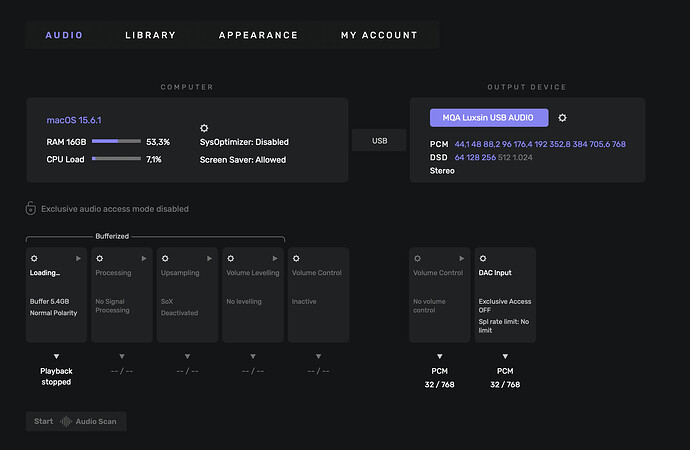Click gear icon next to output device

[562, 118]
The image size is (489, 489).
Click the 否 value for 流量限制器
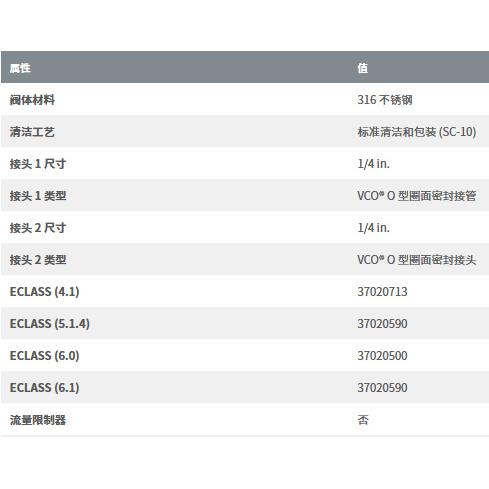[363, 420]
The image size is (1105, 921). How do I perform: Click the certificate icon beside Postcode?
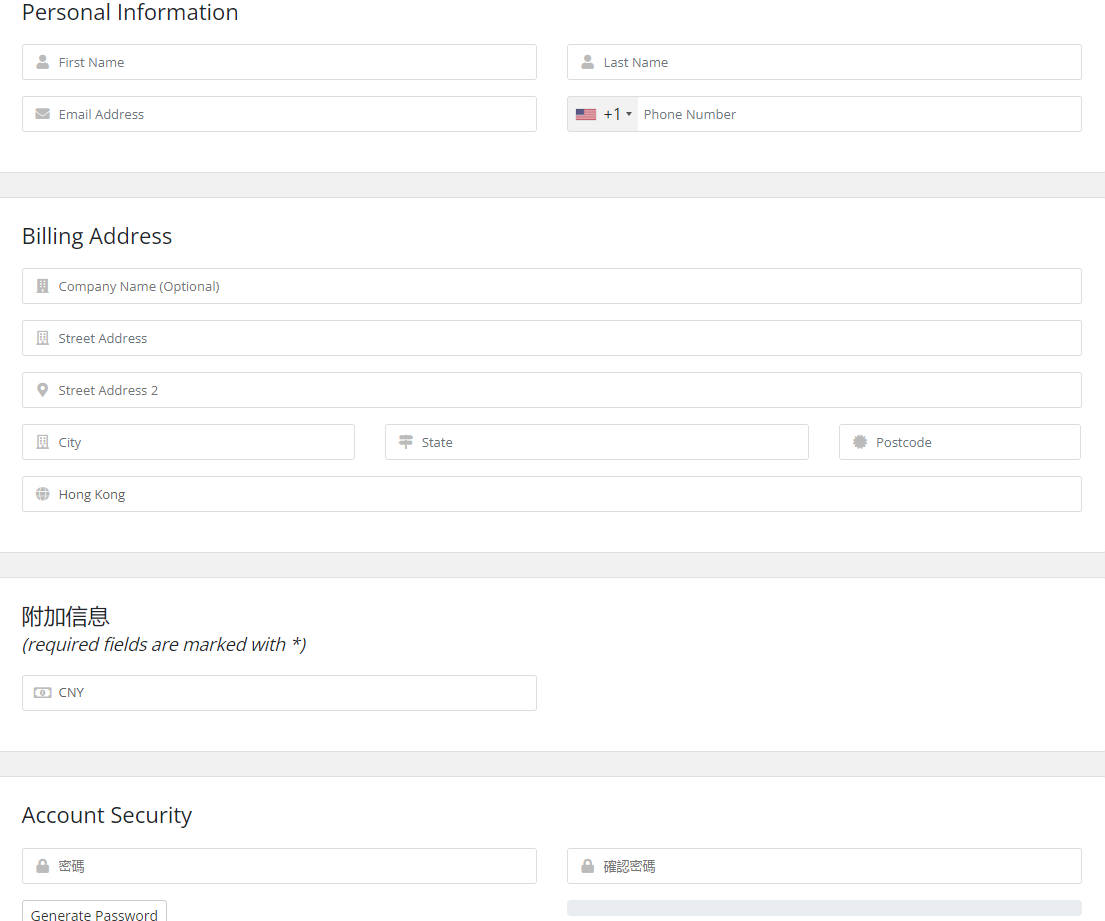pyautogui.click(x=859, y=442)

——————

PROBLEM STATEMENT:
A word-for-word copy is needed of the lines from the line holding "The image size is (489, 489)." through the end of the records, both included, excluding every picture.

FINISHED TASK:
The image size is (489, 489).
Click the 否 value for 流量限制器
[363, 420]
The image size is (1105, 921). How do I perform: Click the certificate icon beside Postcode?
pyautogui.click(x=859, y=442)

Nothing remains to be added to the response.